== ПРЕДЛОЖЕННЫЙ ОТРЫВОК ==

Но и это не все причины. В последние годы у Малевича вдруг возобновился искренний интерес к реализму, как в юности. О хорошем, мастерском реализме он говорил: «живописное мясо», «работы, хорошо промазанные» — в том смысле, что каждый мазок, каждый элемент имеет свою жизнь и свою значимость. Такое понимание реализма ничуть не противоречит беспредметности (как и высказывание о равенстве волосков в бороде Бога и чёрта на иконах Рублёва). Казимир Северинович снова ходит в Эрмитаж смотреть на Репина и Шишкина, восхищённо оценивает «Анкор, ещё анкор!». Он тянется к теплу, к человеческому в людях. Забывает старую вражду, даже самую непримиримую. На удивление тепло переписывается с Ларионовым (которым «воспользовался») и Бурлюком (которого совершенно не ценил как живописца), встречается с Лисицким (которого когда-то назвал «лисой»), с грустью вспоминает Маяковского. Приятельствовал он в последние годы даже с соцреалистом Исааком Бродским — хотя, казалось бы, уж это художественное противоборство не в прошлом, а в самом настоящем. Но — оказывается, что и Бродский не такой страшный, защищал Филонова, когда того травили… Терпимее к людям стал Казимир Северинович, терпимее и к натуре. И это не слабость пришла. Это сила появилась. Теперь — мог себе позволить.

Среди его «реалистических» портретов последних лет особое место занимают портреты-стилизации. Многие представляют себе внешний облик Малевича по известнейшему автопортрету (название — «Художник», 1933). Это вполне серьёзный портрет эпохи Возрождения со свойственной ей главной, важнейшей ролью творца. При этом с холста на нас смотрит не кто иной, как Казимир Малевич, с характерными чертами национальности, возраста, профессии, характера, «польский крестьянский рыцарь» своего искусства. Полон нежности и аристократизма «Портрет Натальи Андреевны Манченко, жены художника». Он и её забросил куда-то в Кватроченто, чтобы вместе унестись подальше от жестокой своей эпохи. С нею отправились туда и супрематические узоры на её одежде, и аполлонический жест римской статуи.

===

▸ **ЗАДАНИЕ**
Какое название носит автопортрет Малевича 1933 года, о котором говорится в отрывке о Малевиче? Отвечайте, опираясь только на этот отрывок.

== ВЫДЕРЖКА ИЗ ДАННЫХ ==

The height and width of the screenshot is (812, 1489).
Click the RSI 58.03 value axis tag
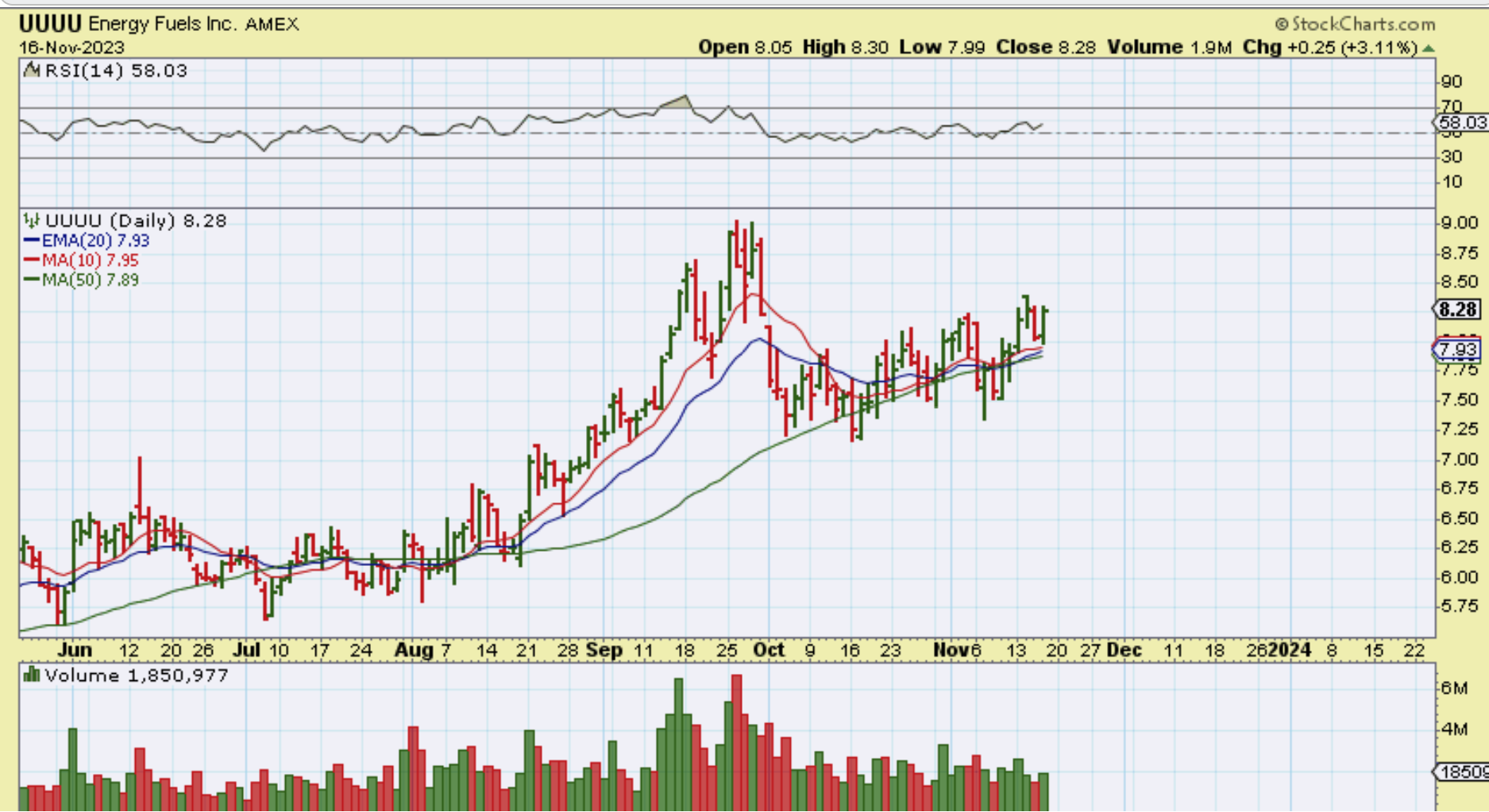click(x=1461, y=122)
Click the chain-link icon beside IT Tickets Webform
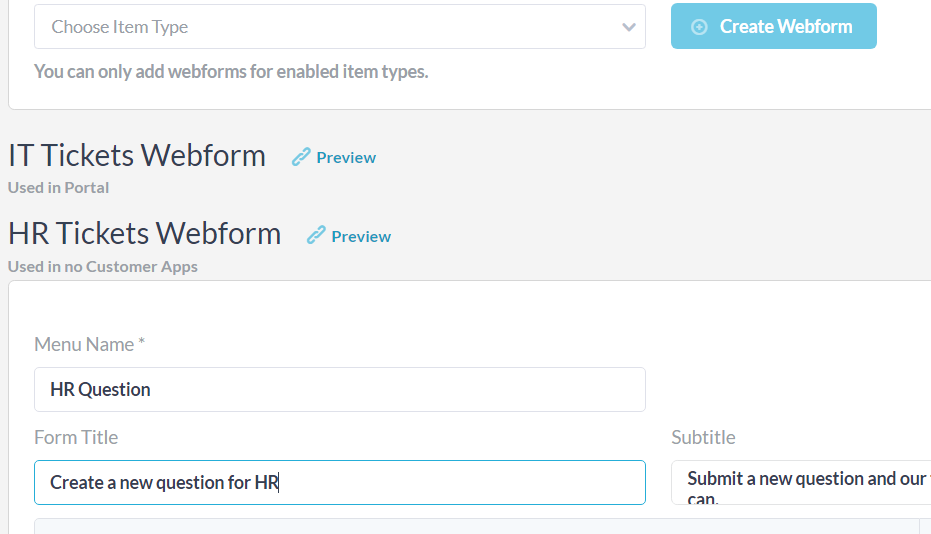The width and height of the screenshot is (931, 534). tap(301, 157)
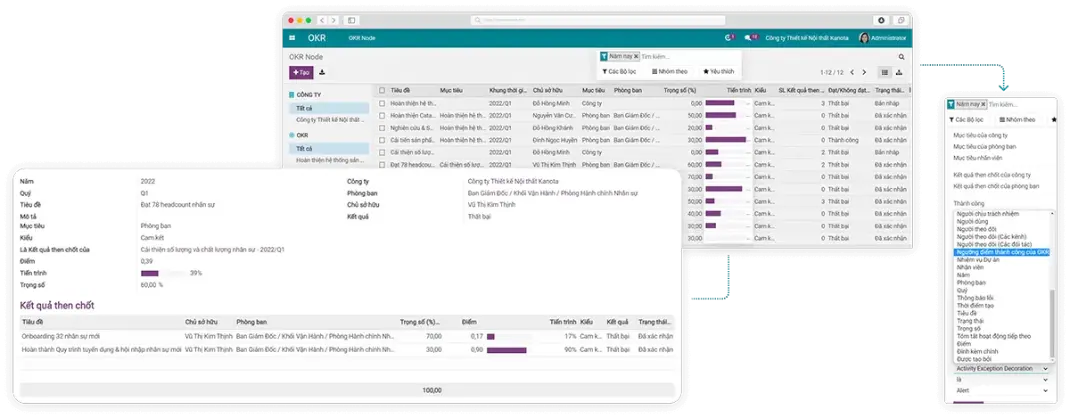Remove the Năm nay filter tag in the main search bar
The height and width of the screenshot is (418, 1070).
click(x=636, y=57)
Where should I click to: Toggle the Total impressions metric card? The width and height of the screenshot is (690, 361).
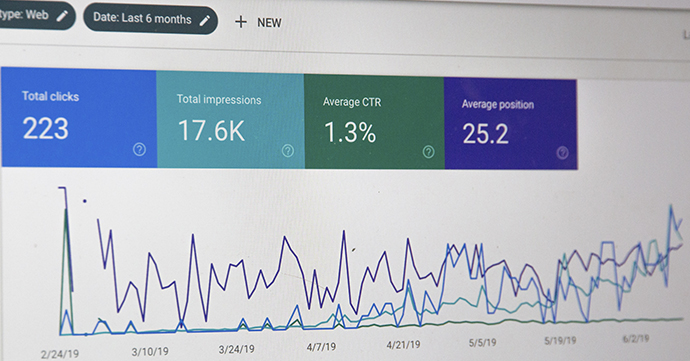(x=230, y=120)
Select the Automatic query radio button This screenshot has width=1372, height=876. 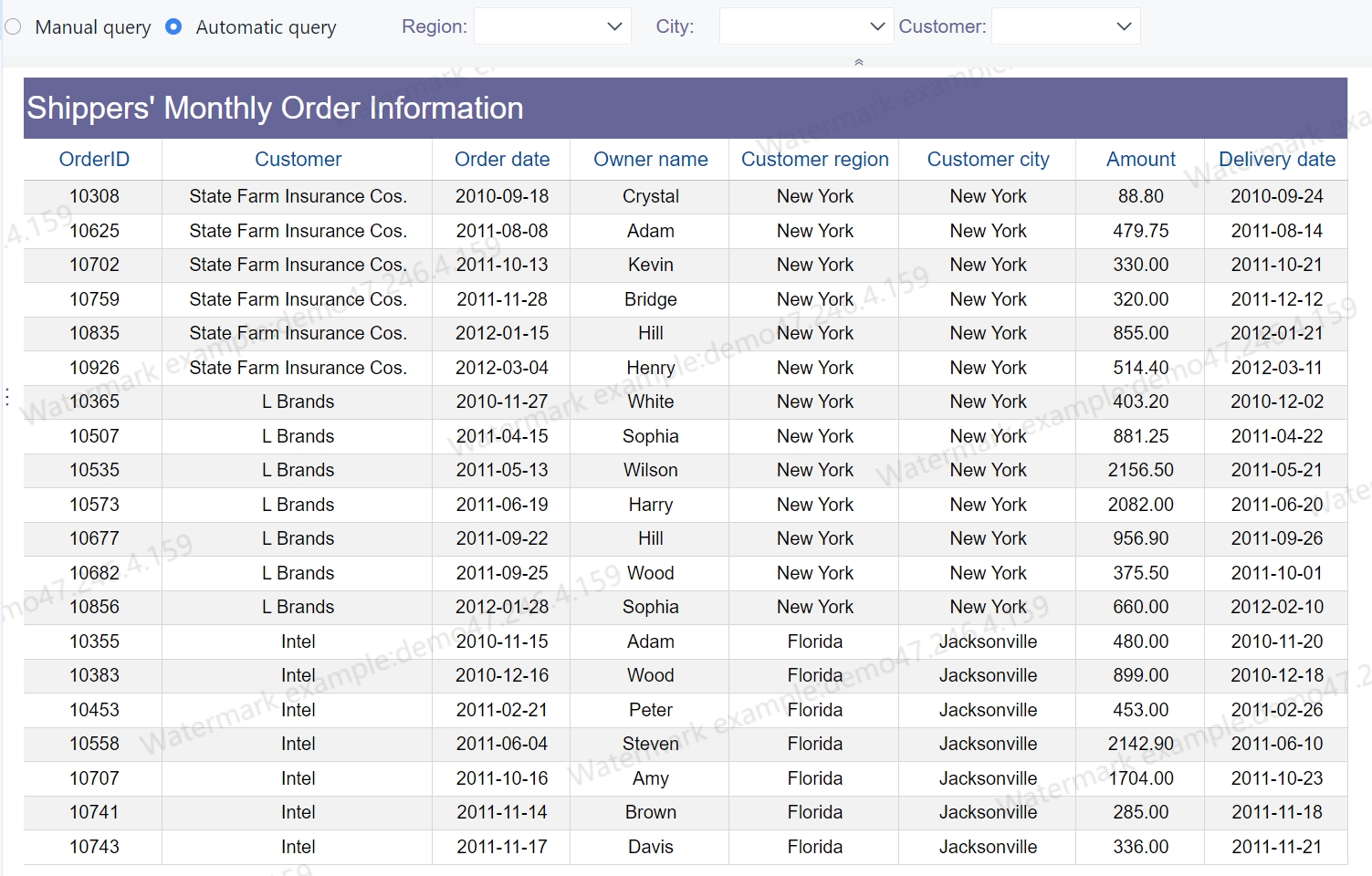173,27
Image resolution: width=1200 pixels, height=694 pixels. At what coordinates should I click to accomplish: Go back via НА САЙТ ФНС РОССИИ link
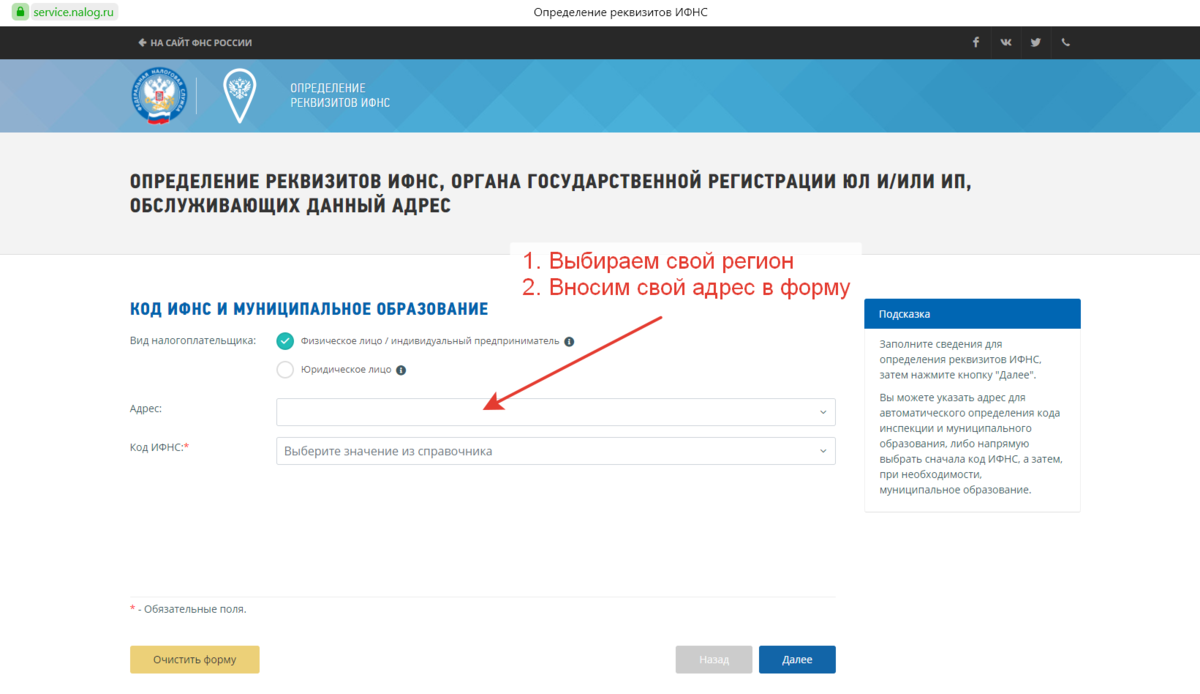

===

▸ **ОТВЕТ**
«Художник».